[extropy-chat] Side note (was Are vaccinations useless?)

Lee Corbin lcorbin at tsoft.com
Tue Mar 21 02:38:45 UTC 2006


Keith writes

> I wrote a follow up paper (so far unpublished) where I made the case that 
> humans have a psychological trait to go non-rational that is switched on by 
> either needing to go to war because of a resource crunch or when their 
> tribe is attacked.

I'm at a loss to understand what "non-rational" means here. (Or maybe anywhere,
these days.) How could the usual response of people "when their tribe is
attacked" be any more non-rational than the response of bees when you disturb
their hive?

Or are you addressing non-rationality of an *individual*? (It certainly
is perfectly sensible and effective behavior for the genes.) 

Let me illustrate what I mean by "individual": one might say (are you?)
that it may not benefit a particular person to rise up in his tribe's defense
because his own private standard of living may instead be maximized by, say,
feigning illness or becoming a CO. So loyally joining the fight on behalf
of his tribe is in this case an instance of non-rationality?  Might we say
the same (loosely speaking) of an individual bee defending the hive?

> In a report early this year Dr. Drew Westen using fMRI identified the brain 
> structures and circuits involved in "partisan mode" which I feel is along 
> the continuum to full blown warrior-insane.

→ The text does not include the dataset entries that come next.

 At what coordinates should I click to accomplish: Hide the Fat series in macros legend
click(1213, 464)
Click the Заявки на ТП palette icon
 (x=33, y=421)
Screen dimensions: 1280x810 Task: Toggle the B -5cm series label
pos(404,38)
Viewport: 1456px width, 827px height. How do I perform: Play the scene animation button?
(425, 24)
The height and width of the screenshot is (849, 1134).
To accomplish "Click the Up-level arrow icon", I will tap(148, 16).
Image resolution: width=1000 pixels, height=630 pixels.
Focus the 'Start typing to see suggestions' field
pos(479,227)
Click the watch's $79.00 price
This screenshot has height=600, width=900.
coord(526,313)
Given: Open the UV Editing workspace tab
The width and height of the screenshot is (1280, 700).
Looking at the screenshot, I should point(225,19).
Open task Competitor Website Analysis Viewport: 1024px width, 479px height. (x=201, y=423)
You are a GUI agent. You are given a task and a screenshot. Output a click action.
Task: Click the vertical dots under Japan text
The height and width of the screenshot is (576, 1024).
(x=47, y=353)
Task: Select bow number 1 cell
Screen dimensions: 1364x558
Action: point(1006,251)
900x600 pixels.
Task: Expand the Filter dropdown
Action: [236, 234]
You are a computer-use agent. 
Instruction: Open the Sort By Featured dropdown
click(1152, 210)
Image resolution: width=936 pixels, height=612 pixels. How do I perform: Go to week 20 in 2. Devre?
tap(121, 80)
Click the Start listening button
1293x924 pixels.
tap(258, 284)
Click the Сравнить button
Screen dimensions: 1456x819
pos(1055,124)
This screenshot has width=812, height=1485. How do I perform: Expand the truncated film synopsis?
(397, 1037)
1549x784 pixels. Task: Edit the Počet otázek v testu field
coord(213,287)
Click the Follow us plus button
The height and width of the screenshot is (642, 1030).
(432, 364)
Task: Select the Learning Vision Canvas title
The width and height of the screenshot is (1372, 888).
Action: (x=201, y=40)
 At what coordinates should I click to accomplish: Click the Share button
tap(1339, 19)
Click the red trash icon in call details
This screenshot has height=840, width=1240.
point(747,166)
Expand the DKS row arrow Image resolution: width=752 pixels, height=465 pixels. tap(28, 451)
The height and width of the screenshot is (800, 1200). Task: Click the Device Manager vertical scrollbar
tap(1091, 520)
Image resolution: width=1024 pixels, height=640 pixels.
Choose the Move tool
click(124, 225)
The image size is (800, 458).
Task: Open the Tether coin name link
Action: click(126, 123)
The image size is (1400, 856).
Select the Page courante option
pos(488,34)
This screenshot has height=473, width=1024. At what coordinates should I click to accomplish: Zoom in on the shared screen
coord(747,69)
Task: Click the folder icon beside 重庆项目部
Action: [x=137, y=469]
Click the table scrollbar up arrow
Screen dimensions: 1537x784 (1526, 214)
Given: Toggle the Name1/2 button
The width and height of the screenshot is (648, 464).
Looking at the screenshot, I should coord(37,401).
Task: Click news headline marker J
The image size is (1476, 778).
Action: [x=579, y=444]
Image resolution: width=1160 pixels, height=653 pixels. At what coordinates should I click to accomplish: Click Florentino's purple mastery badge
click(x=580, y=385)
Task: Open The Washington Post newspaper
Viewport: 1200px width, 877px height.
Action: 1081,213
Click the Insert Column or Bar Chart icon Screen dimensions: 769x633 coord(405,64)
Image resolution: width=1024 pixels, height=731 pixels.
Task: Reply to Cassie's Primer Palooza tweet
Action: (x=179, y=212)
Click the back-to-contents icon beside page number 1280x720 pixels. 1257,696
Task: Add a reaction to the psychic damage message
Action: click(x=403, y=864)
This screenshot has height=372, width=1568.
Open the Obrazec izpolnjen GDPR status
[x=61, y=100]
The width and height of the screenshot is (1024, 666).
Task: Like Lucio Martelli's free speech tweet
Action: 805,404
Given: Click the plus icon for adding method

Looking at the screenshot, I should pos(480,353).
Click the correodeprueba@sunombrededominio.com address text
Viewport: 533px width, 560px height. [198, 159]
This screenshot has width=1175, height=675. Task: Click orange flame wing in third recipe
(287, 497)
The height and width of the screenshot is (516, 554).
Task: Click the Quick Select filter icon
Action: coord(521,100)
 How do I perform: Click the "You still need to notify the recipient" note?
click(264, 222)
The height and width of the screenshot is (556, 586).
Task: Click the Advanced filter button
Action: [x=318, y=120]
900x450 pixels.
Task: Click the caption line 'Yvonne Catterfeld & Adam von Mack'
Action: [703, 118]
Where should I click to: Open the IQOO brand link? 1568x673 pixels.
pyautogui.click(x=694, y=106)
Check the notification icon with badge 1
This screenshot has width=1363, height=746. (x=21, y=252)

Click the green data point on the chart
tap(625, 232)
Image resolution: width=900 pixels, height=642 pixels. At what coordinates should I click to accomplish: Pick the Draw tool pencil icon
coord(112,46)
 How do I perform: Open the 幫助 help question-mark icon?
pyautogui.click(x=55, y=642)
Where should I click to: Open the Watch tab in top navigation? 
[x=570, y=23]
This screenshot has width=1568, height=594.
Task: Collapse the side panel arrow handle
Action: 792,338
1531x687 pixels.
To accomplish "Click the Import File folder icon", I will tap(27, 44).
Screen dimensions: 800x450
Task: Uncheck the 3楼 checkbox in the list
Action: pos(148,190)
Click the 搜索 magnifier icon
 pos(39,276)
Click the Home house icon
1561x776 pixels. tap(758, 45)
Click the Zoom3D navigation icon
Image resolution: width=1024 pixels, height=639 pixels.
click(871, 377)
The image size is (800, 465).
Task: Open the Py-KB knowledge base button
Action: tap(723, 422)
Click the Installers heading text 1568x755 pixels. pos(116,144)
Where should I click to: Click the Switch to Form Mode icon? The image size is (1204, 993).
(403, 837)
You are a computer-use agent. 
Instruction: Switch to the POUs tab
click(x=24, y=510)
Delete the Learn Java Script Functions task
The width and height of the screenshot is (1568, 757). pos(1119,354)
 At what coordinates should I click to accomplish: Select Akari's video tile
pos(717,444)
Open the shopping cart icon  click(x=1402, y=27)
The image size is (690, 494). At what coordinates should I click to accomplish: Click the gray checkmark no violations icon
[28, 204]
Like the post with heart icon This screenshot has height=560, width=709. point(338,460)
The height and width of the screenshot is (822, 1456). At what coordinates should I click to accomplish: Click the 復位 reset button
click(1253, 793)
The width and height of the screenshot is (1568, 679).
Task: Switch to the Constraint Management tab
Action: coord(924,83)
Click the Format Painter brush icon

An excellent way of putting it.

> So:  When you see people going Mau Mau on Robin's ass, you are seeing the 
> partial activation of brain circuits for war mode right out of our bloody 
> hunter gatherer past.

Well, the overt behavior is not readily distinguishable from mere outrage:
Some people here reacted to what Robin wrote exactly as if he had submitted
a long proof that heavier-than-air flying machines are impossible.